Enterprise software is shifting from feature menus to agentic workflows that plan and execute tasks. Adobe’s CX Enterprise aims to coordinate marketing efforts with governance. If you handle campaigns or CRM, the practical checklists are data permissions, auditability, and how agent actions tie to measurable lift rather than vanity metrics.
On factory floors and in operations, Siemens’ agent shows how AI can finish engineering work, not just suggest it. For product and operations leaders, that implies shorter integration projects, faster ramps for new hires, and clearer ROI narratives when pitching automation upgrades to finance.
Capital and compute access remain kingmakers. Thinking Machines’ Nvidia pact underlines how tightly financing and hardware supply are linked. When vetting vendors, consider their long-term capacity plans and partnerships to avoid mid-rollout bottlenecks.
Action Items
- Map your inference spend: List top AI features by monthly queries and latency targets; ask your cloud or model vendor how inference-optimized chips could change pricing and response times.

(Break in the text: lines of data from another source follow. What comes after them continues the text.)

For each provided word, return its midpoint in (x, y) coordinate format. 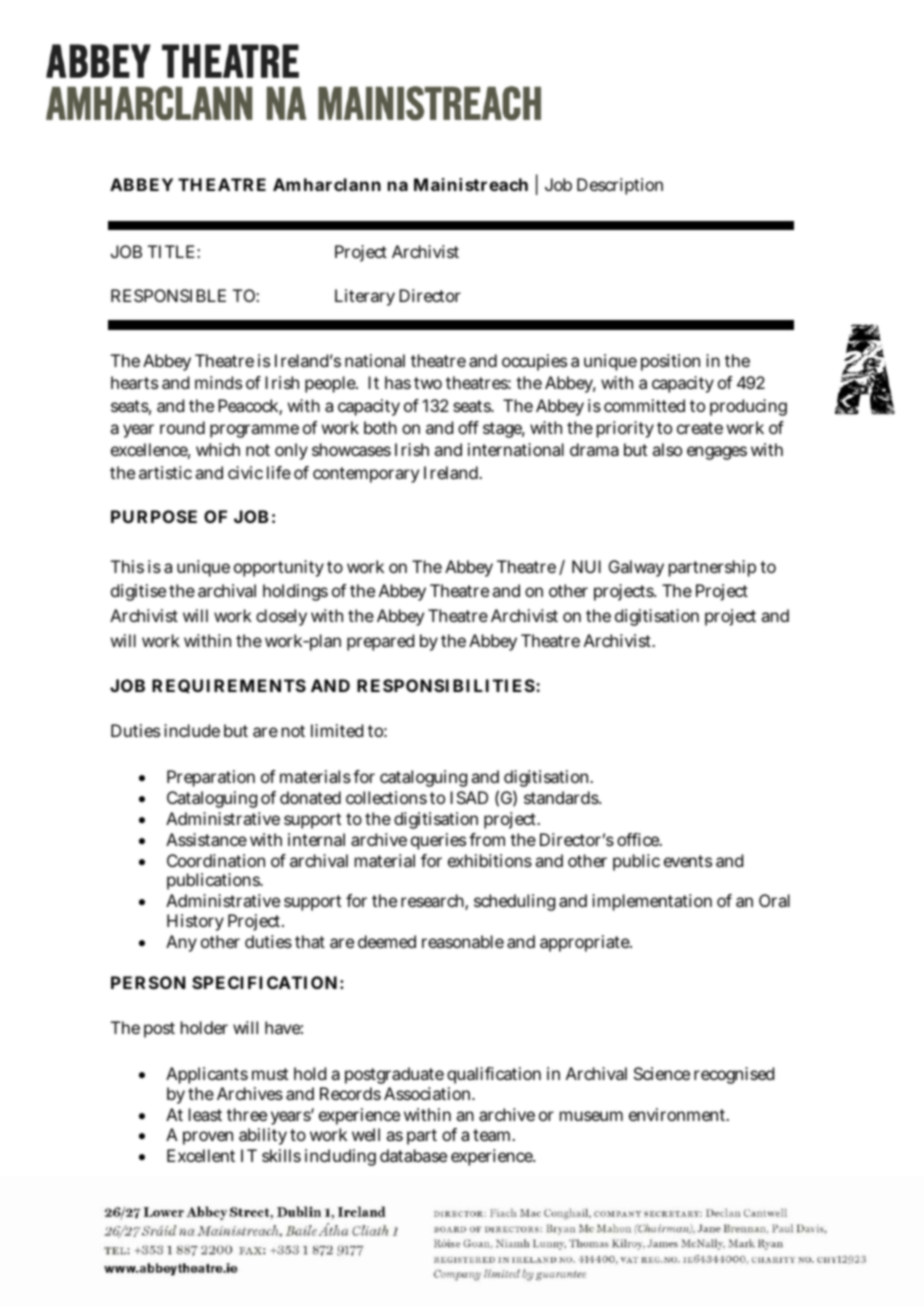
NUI (586, 566)
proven (208, 1138)
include (192, 730)
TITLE (171, 251)
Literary (365, 297)
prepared (380, 642)
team (491, 1135)
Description (620, 186)
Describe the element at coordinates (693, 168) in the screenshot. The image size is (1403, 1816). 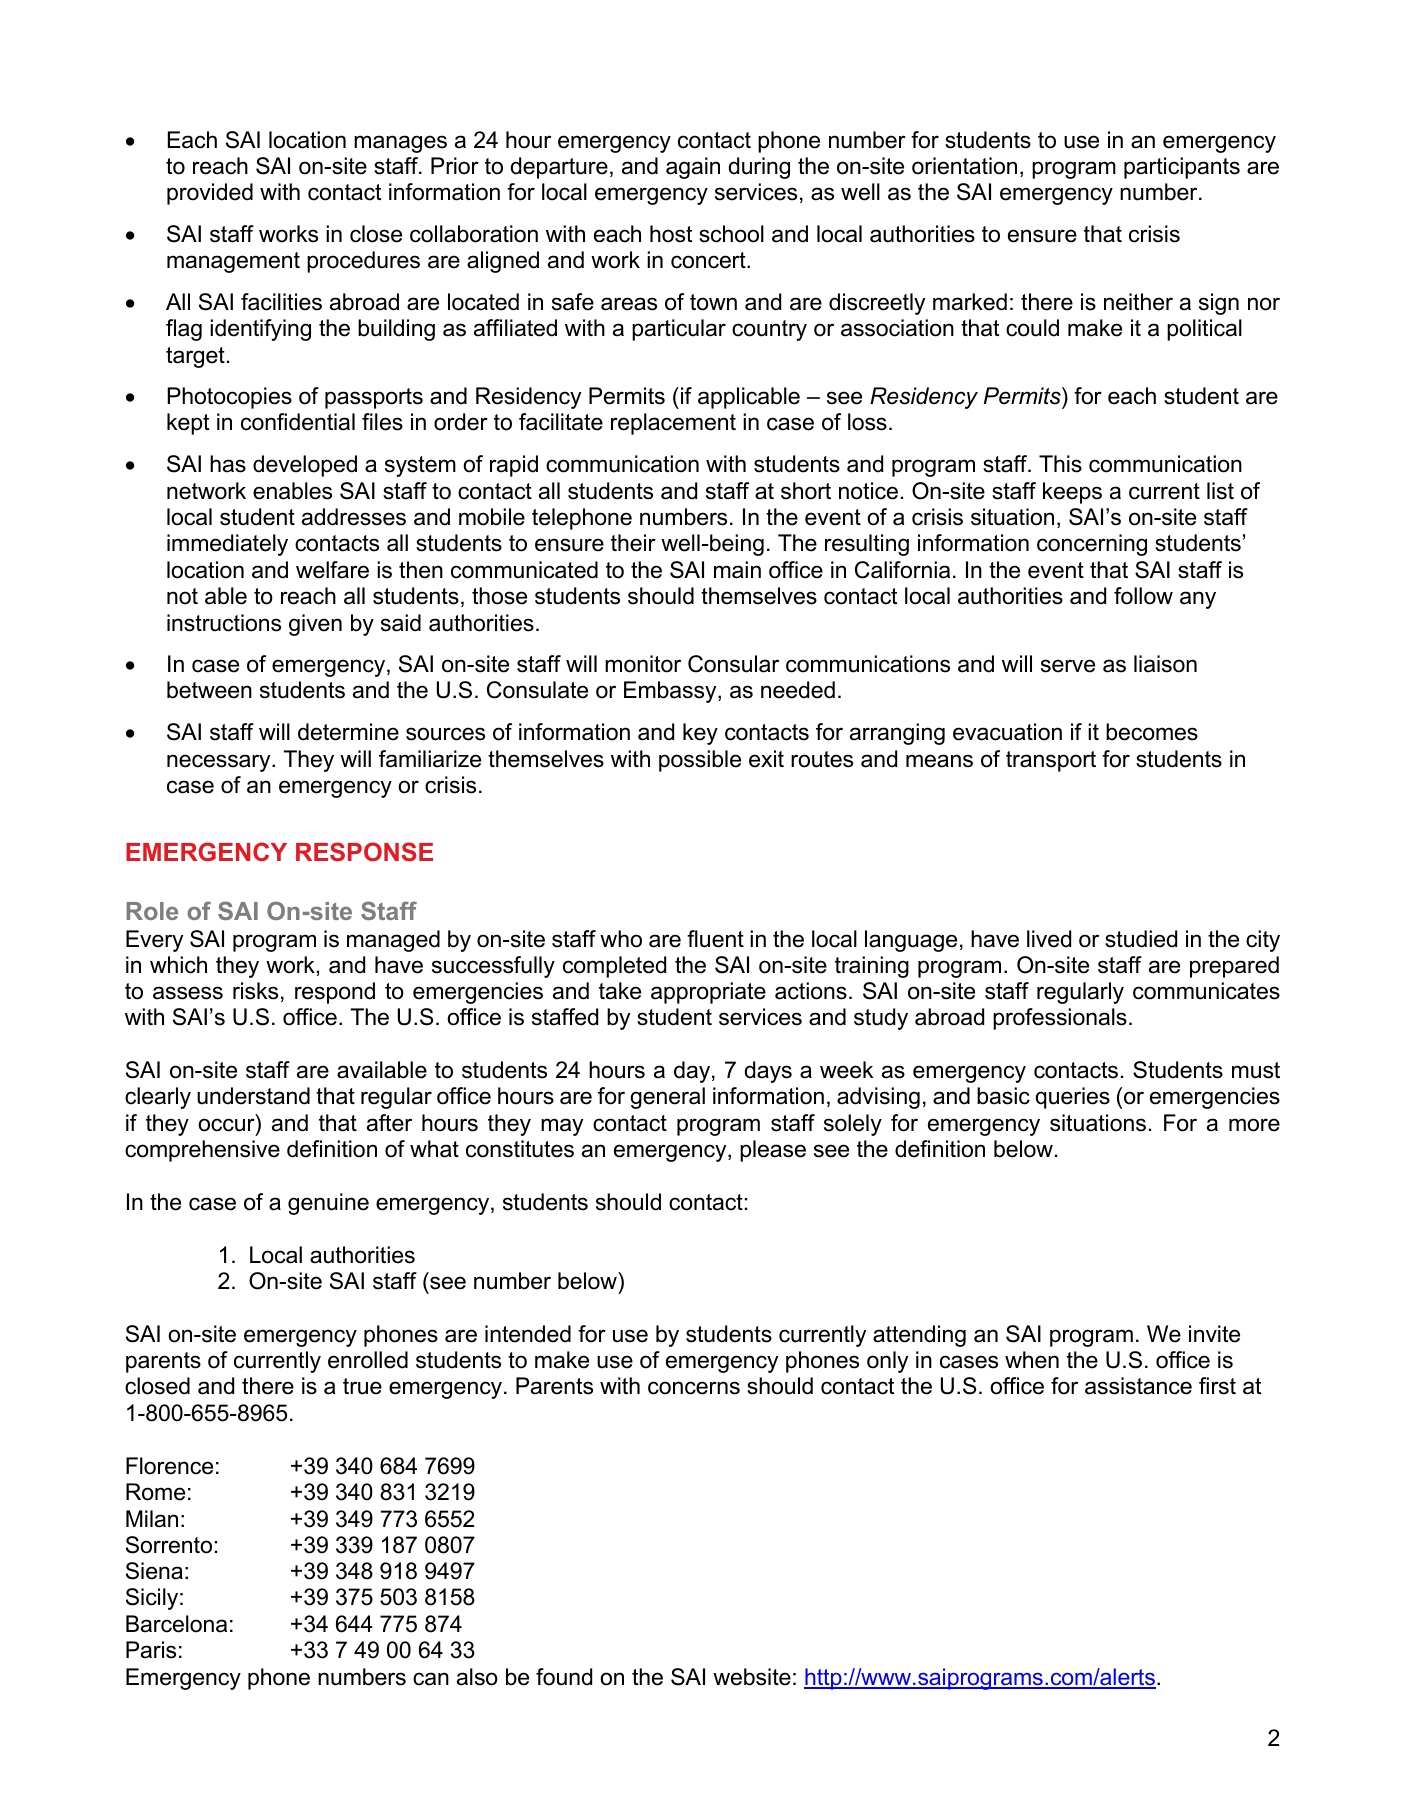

- Trial Adobe’s CX Enterprise demo: If you run campaigns, request a demo focused on governance, data lineage, and how agent actions map to KPIs like conversion and CAC.
- Run a Siemens agent pilot brief: If you work with automation partners, share one PLC/HMI task and request a time-and-quality comparison against your current workflow.
- Stress-test vendor capacity: Ask your AI providers for 6–12 month capacity roadmaps, including chip supply partners and SLAs during peak demand.